Thursday 22 October 2015

Ink Pots, Pens and Biros'; oh and outside toilets!

I remember we had to take turns at being the ink monitor at primary school in the late fifties, your job was to fill the ink pots set into the desk each day from a big bottle of ink with tubes coming out of the top. You put your finger over one of the tubes to start and stop the flow of ink. We had to practice writing on special sheet of paper, three lines to a row, using nibbed pens which you frequently dipped into the ink. It was broad strokes downwards and thin strokes upwards to produce copper plate writing. It was probably the same way my parents, grandparents and great-grandparents had been taught to write, so not much had changes over the years.

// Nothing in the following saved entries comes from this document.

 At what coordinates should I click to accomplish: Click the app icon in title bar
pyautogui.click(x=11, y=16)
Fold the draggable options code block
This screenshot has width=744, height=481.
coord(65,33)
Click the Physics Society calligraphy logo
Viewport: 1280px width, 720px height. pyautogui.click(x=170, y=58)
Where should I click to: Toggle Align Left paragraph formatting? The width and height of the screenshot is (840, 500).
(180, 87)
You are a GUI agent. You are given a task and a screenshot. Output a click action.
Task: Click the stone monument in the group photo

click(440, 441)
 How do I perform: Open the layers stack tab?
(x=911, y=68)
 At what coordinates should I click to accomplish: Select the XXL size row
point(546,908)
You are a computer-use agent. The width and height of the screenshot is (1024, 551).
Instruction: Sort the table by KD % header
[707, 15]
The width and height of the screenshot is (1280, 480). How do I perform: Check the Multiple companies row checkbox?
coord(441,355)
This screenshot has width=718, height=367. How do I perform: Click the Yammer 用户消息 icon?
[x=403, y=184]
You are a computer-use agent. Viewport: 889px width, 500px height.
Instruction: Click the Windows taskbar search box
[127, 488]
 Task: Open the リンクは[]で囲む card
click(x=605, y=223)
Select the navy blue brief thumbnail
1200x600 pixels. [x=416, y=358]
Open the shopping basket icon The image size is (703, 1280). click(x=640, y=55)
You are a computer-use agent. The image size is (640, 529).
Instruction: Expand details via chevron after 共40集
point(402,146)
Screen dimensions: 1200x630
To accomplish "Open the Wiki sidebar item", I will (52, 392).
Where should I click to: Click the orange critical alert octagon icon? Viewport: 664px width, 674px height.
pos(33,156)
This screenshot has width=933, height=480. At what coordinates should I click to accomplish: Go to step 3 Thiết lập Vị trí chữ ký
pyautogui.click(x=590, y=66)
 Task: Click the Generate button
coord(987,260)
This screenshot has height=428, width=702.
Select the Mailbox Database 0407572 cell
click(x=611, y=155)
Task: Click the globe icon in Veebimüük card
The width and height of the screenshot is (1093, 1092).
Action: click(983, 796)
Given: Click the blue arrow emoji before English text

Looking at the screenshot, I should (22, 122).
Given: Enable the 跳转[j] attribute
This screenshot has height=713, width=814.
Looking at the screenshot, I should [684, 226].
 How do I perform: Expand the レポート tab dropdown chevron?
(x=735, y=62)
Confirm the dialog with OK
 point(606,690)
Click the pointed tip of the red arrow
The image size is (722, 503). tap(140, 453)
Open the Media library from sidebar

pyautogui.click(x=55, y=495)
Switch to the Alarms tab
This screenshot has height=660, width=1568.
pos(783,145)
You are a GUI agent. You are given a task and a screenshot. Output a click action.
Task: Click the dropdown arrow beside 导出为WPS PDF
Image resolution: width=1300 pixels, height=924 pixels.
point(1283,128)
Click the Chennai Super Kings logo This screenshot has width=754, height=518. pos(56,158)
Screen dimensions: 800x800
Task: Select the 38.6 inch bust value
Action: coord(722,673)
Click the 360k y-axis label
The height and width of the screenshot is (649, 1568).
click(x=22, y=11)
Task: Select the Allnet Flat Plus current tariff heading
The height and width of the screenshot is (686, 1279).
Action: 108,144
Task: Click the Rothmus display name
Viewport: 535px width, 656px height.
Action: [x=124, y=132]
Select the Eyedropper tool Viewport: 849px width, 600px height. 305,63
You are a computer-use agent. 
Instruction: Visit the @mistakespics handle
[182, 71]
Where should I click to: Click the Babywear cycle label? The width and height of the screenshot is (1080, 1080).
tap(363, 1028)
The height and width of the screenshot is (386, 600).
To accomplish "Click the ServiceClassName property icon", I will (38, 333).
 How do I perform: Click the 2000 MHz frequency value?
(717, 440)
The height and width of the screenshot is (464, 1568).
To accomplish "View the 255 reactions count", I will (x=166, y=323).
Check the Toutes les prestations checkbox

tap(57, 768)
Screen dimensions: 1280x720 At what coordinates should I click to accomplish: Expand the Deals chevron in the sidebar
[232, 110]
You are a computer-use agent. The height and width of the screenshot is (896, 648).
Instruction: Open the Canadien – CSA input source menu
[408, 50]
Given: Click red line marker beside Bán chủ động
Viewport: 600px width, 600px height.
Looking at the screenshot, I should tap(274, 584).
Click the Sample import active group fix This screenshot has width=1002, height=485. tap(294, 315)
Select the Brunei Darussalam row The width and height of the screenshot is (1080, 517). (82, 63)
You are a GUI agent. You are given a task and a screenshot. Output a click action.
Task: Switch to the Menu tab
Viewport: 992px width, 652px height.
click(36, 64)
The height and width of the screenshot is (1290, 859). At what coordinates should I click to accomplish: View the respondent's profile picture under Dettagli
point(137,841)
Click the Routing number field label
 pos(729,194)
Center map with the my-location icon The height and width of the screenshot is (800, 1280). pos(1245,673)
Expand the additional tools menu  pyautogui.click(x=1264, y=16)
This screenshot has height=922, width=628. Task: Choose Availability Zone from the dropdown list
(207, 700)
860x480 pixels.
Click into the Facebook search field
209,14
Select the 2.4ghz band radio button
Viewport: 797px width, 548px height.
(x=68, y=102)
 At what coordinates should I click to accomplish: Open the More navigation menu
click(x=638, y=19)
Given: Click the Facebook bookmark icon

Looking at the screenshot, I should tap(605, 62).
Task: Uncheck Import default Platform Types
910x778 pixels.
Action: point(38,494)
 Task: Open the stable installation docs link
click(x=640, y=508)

Miss Clark, our teacher sought permission to introduce biros pens into the class. I recall this being quite contentious and she had to obtain approval from the Head Mistress. She bought the pens in bulk and we had to get money from our parents to buy our pen, I'm sure she paid for many pupils pens herself as for quite a few it was unaffordable! I remember being told that biros had been developed during WWII for pilots/navigators etc. to use as fountain pens wouldn't flow on aeroplanes in flight. We though we were the Bees Knees, never mind computers and tablets we had our own biros', other classes didn't.

You couldn't write copper plate style with a biro but it didn't smudge and blot as you wrote.

Do you remember the outside toilets at Ferryhill School? They were barabaric, no roofs and for most of the year freezing cold and wet. You only went for a wee if you absolutely had to!

Happy days and not that long ago either.